At this the Easy Chair certainly sat up. "Stay not a moment, Howadji," we exclaimed, "in removing our deep-seated prepossession that New York is the most expensive place on the planet."

But instead of instantly complying our friend fell into a smiling muse, from which he broke at last to say: "I have long been touched by the pathos of a fact which I believe is not yet generally known. Do you know yourself, with the searching knowledge which is called feeling it in your bones, that a good many Southerners and Southerly Westerners make this town their summer resort?" We intimated that want of penetrating statistics which we perceived would gratify him, and he went on. "They put up at our hotels which in the 'anguish of the solstice' they find invitingly vacant. As soon as they have registered the clerk recognizes them as Colonel, or Major, or Judge, but gives them the rooms which no amount of family or social prestige could command in the season, and there they stay, waking each day from unmosquitoed nights to iced-melon mornings, until a greater anguish is telegraphed forward by the Associated Press. Then they turn their keys in their doors, and flit to the neighboring Atlantic or the adjacent Catskills, till the solstice recovers a little, and then they return to their hotel and resume their life in the city, which they have almost to themselves, with its parks and drives and roof-gardens and vaudevilles, unelbowed by the three or four millions of natives whom we leave behind us when we go to Europe, or Newport, or Bar Harbor, or the Adirondacks. Sometimes they take furnished flats along the Park, and settle into a greater permanency than their hotel sojourn implies. They get the flats at about half the rent paid by the lessees who sublet them, but I call it pathetic that they should count it joy to come where we should think it misery to stay. Still, everything is comparative, and I suppose they are as reasonably happy in New York as I am in my London lodgings in the London season, where I sometimes stifle in a heat not so pure and clear as that I have fled from."

"Very well," we said, dryly, "you have established the fact that the Southerners come here for the summer and live in great luxury; but what has that to do with the cheapness of living in New York, which you began by boasting?"

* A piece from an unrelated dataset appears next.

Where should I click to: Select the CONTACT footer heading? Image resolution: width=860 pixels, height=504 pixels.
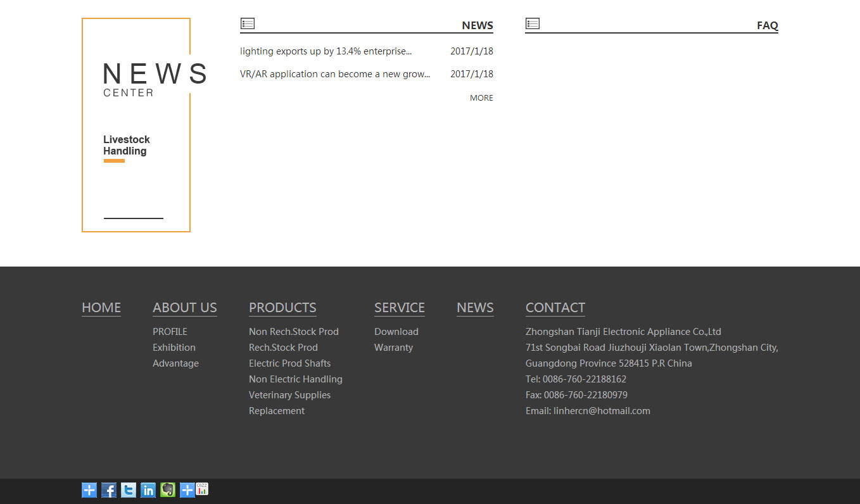click(555, 308)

"Ah, I was coming back to that," the Howadji said, with a glow of inspiration. "I have been imagining, in the relation which you do not see, that New York can be made the inexpensive exile of its own children as it has been made the summer home of those sympathetic Southerners. If I can establish the fact of its potential cheapness, as I think I can, I shall deprive them of some reasons for going abroad, though I'm not sure they will thank me, when the reasons for Europe are growing fewer and fewer. Culture can now be acquired almost as advantageously here as there. Except for the 'monuments,' in which we include all ancient and modern masterpieces in the several arts, we have no excuse for going to Europe, and even in these masterpieces Europe is coming to us so increasingly in every manner of reproduction that we allege the monuments almost in vain. The very ruins of the past are now so accurately copied in various sorts of portable plasticity that we may know them here with nearly the same emotion as on their own ground. The education of their daughters which once availed with mothers willing to sacrifice themselves and their husbands to the common good, no longer avails. The daughters know the far better time they will have at home, and refuse to go, as far as daughters may, and in our civilization this, you know, is very far. But it was always held a prime reason and convincing argument that Dresden, Berlin, Paris, Rome, and even London, were so much cheaper than New York that it was a waste of money to stay at home."

"Well, wasn't it?" we impatiently demanded.

"I will not say, for I needn't, as yet. There were always at the same time philosophers who contended that if we lived in those capitals as we lived at home, they would be dearer than New York. But what is really relevant is the question whether New York isn't cheaper now."

"We thought it had got past a question with you. We thought you began by saying that New York is cheaper."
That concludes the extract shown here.